- Born: Lloyd Stanley Perron 2 November 1922 Perth, Western Australia
- Died: 23 November 2018 (aged 96) Perth, Western Australia
- Occupations: Property development; retail; mining investment
- Spouses: first wife (dec.); Jean Perron;
- Children: 3

= Stan Perron =

Australian businessman & philanthropist (1922-2018)

Lloyd Stanley Perron (2 November 1922 – 23 November 2018) was an Australian businessman and philanthropist.

==Biography==
Perron left school at the age of 14 to sell hand-carved handkerchief boxes. He did not attend high school.
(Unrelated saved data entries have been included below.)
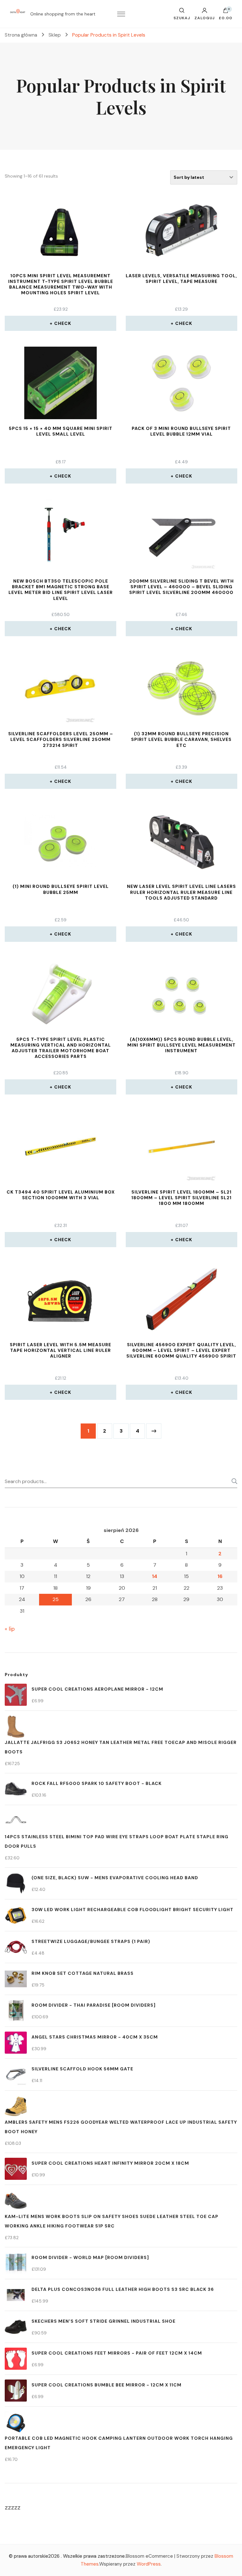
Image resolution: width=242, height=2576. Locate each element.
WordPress (149, 2564)
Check (62, 323)
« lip (10, 1628)
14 (154, 1576)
He started his business career by running a fleet of taxis in Perth in 1944. He then built ice-skating rinks. In 1959, he invested £500 in the Pilbara with Lang Hancock and Peter Wright, entitling him to 15 per cent of any future royalties. He later received millions in royalties from iron ore and tantalite found in Brockman 2 mine close to Tom Price, Western Australia by Rio Tinto. In 2012, Gina Rinehart was forced to give him tens of millions of Australian dollars as a result of a trial at the Supreme Court of Western Australia.

With his brother Keith, Perron founded Perron Brothers, a trucking and earthmoving business, which they sold to Thiess in 1961. He bought a Toyota franchise with David Golding. He later invested in real estate along the Great Eastern Highway. He owned half of the Central Park skyscraper in Perth and eight shopping centres in Australia. In May 2012, he purchased fifty per cent stakes in Perth's Centro Galleria, Centro The Glen in Melbourne and Centro Colonnades in Adelaide from the Centro Properties Group. His Perron Group is headquartered in East Perth. He also owned SP Investments.

==Personal life==
Perron was married to Jean Perron, and they had three children and seven grandchildren. He enjoyed fishing in the ocean. In 1995 Perron was appointed a Member of the Order of Australia "for service to business and commerce and to the community".

Perron died aged 96 in Perth on 23 November 2018. He was posthumously appointed a Companion of the Order of Australia in the 2019 Australia Day Honours in recognition for his eminent service to the community through philanthropic contributions to a range of charitable organisations, and to the commercial property sector.

===Personal wealth===
In 2018, the Australian Financial Review assessed Perron's net worth as AUD3.99 billion, listed on the Financial Review Rich List. Prior to his death, Perron was one of seventeen living individuals listed on every BRW Rich 200 (or its replacement, the Financial Review Rich List) since the first list was published in 1984. Meanwhile in 2015, Forbes assessed his net worth at USD1.60 billion, on the list of Australia's 50 richest people.

| Year | Financial Review Rich List |  | Forbes Australia's 50 Richest |  |
| Rank | Net worth A$ bn | Rank | Net worth US$ bn |
| 2011 | 18 | 1.88 | 20 | 1.05 |
| 2012 | 15 | 2.05 | 15 | 1.50 |
| 2013 | 14 | 2.33 | 12 | 2.10 |
| 2014 | 11 | 2.73 | 14 | 1.80 |
| 2015 | 10 | 2.65 | 16 | 1.60 |
| 2016 | 11 | 2.88 |  |  |
| 2017 | 10 | 3.90 |  |  |
| 2018 | 15 | 3.99 |  |  |

Legend
| Icon | Description |
| Steady | Has not changed from the previous year |
| Increase | Has increased from the previous year |
| Decrease | Has decreased from the previous year |

===Philanthropy===
In 1978, he established the Stan Perron Charitable Foundation in support of charities for sick and disabled children, and scholarships and awards for university students. He also donated to the Association for the Blind of WA, which has renamed its Centre for Excellence as The Perron Centre.